**Pixel coordinate grounding data:**
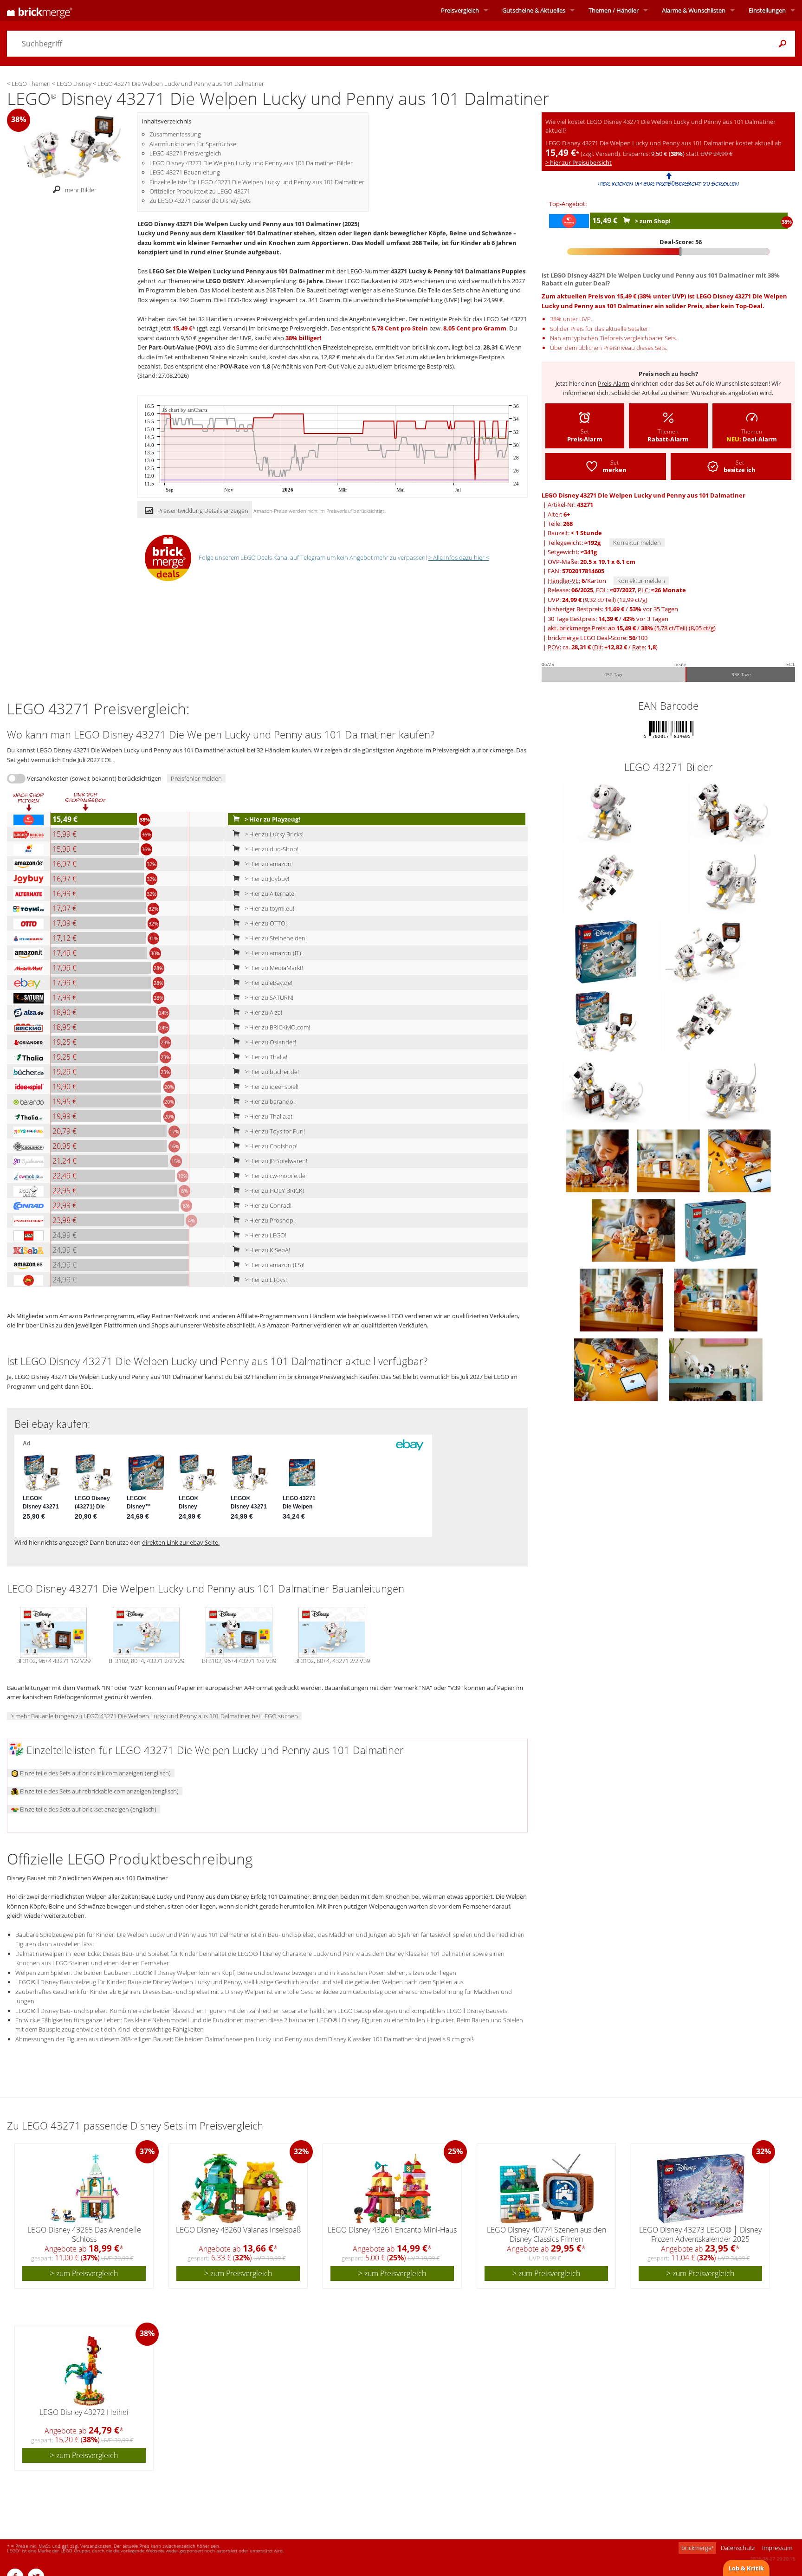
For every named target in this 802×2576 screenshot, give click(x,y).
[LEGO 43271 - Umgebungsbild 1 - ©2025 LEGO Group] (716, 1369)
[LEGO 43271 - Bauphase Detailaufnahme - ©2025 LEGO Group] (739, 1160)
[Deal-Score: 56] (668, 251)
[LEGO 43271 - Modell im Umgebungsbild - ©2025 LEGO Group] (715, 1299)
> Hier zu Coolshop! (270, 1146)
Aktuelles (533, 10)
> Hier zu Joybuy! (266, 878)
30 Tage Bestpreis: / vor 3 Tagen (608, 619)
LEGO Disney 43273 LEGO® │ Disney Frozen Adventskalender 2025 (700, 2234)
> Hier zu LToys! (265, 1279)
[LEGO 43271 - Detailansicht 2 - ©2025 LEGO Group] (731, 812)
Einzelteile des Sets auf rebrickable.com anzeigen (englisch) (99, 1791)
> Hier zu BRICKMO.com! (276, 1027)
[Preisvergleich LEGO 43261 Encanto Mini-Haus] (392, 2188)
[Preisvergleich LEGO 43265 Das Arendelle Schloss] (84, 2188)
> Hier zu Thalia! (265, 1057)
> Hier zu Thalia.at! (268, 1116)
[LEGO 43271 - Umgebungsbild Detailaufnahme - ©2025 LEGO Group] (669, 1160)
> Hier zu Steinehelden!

**EXERCISE PROMPT:** Please write out, exactly as they appear, the line that contains "[Preisvergleich LEGO 43261" and every line after it up to the end of the entries above, and no others.

**YOUR SOLUTION:**
[Preisvergleich LEGO 43261 Encanto Mini-Haus] (392, 2188)
[Preisvergleich LEGO 43265 Das Arendelle Schloss] (84, 2188)
> Hier zu Thalia! (265, 1057)
> Hier zu Thalia.at! (268, 1116)
[LEGO 43271 - Umgebungsbild Detailaufnahme - ©2025 LEGO Group] (669, 1160)
> Hier zu Steinehelden!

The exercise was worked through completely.